The future of private equity
November 16, 2009Although global private equity markets have fallen on hard times, reports of their imminent demise are greatly exaggerated. So says Steve Kaplan, a widely recognized authority on entrepreneurial finance and corporate governance and top-rated business school professor at the University of Chicago's Graduate School of Business.
In a July 2009 interview titled "The Future of Private Equity" now appearing in the Journal of Applied Corporate Finance (Volume 21, Number 3), Kaplan concludes that while PE may be down, it is far from out. The increased operating capabilities of the best PE firms together with their corporate governance and financial management expertise have enabled them to establish private equity as a "permanent asset class."

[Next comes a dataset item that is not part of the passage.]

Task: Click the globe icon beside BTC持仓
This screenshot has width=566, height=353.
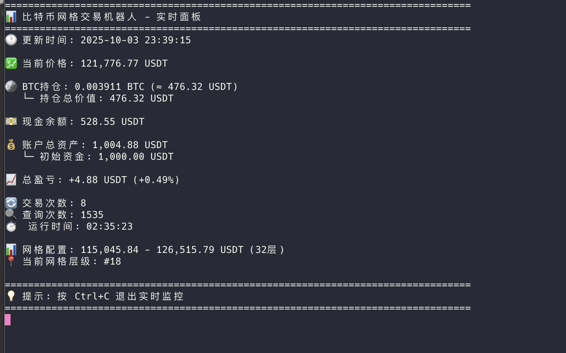Action: point(11,87)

From KKR's $30 billion purchase of RJR Nabisco in 1989 through the high-water mark deals of 2007, and the nearly record-breaking $180 billion raised by U.S. PE firms in 2008, the increase in capital available to the industry has been astonishing. "And even now, in July 2009, the total capital committed to private equity as a fraction of the value of the stock market continues to be at or near an all-time high," according to Kaplan.
But with over $400 billion in loans coming due in the next three to five years, just how will highly-leveraged PE portfolio companies fare? Better than you might expect, Kaplan predicts. Despite the current economy and financial markets, Kaplan expects default rates on PE deals to be lower, and recoveries to be higher, than most observers now fear.
Although many of the deals in 2006 and 2007 will turn out to have been overpriced and overleveraged, the cost of reorganizing troubled PE portfolio companies should be relatively, especially when viewed against the increases in efficiency and operating value created by the transactions.
How do we prevent the wave of overpriced deals from occurring again and avoid the boom and bust cycle that appears to have become a recurring pattern in the industry? The main possibility explored is that the limited partners and lenders in PE deals insist on larger commitments of equity by the financial sponsors to their own transactions and funds. This would help rid the industry of less reputable PE firms—those that Kaplan refers to as "the transients"—that have done the most to give the industry a bad name.